→ PROBLEM DETAILS
Check every line below for the word "Open" and copy each one that has it.

MATERIAL FOR THE TASK Block Start

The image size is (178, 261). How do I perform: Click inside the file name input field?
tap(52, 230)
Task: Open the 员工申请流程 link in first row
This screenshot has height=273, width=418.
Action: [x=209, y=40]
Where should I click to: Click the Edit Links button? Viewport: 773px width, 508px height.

MATERIAL FOR THE TASK Block End
MATERIAL FOR THE TASK Block Start

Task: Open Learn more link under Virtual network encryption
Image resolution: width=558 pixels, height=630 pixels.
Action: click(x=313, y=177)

MATERIAL FOR THE TASK Block End

→ TASK ANSWER
Task: Open the 员工申请流程 link in first row
Task: Open Learn more link under Virtual network encryption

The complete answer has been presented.